The Ongoing Glory of Túpac Amaru

The name Tupac Amaru resonates strongly in Cuzco. Yesterday the city recognized the bearer of this name in a celebration which emphasizes that, though centuries have gone by, he is a figure little forgotten. For the two days prior his heritage has been the subject of lectures in the Paraninfo Universitario.

The first Tupac Amaru was the last Inca. After the Spanish invasion and the death of Inca Huáscar and his brother Atahuallpa, another brother rebelled and took the Inca throne to the Amazonian lowlands from which for almost half a century the Inca waged war against the Spanish and kept the possibility alive of a different Peru than the one ruled by the Crown of Spain.

That dream came to an end when Tupac Amaru I was captured, tried, executed in Cuzco’s Plaza de Armas, its Main Square, where today’s celebration is taking place.

Almost two centuries later, a cacique, indigenous head man, from Tungasuca–up the Vilcanota River from the city of Cuzco, took the name Tupac Amaru II and waged war against the Spanish state to protect the rights of indigenous leaders, as well as ordinary people.

Banner for Tupac Amaru Commemoration
Banner for Tupac Amaru Commemoration

This war divided Peru and was not, according to historians, clearly a race war between Indians and Spanish. Nevertheless, it did have strong overtones of independence and paved the way for independence. After the rebellion, the Creoles and Spaniards of Peru clung to the Crown out of fear of another rebellion, but the invading armies of Bolivar from the north and San Martín from the south brought independence and a partial fulfillment of the dream that Tupac Amaru came to represent.

On May 18, 1780, José Gabriel Condorcanqui was executed under sentence. His tongue was cut out and the Spanish tied his limbs to four horses to try to draw and quarter him, but he was able to keep that from happening due to his well developed physique. As a result he was beheaded in the main square, where the first Tupac Amaru was also beheaded.

Out of fear of the myth of the Inkarri, the Inca King who lay hidden and would some day return, the Spanish destroyed his body and scattered it in numerous communities.

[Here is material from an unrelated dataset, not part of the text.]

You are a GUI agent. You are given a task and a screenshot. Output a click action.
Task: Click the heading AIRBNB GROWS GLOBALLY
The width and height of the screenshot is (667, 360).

Nonetheless, the image of Tupac Amaru stands for an Indigenous nationalism, not simply a return to the Incas but one that encompasses the ethnic diversity of Peru while recognizing the value of its indigenous ways and peoples. In Cuzco his image is particularly strong and is available to speak to the tensions between this ancient capital city, and the first capital of Spanish, Peru and the contemporary sear of government in Lima.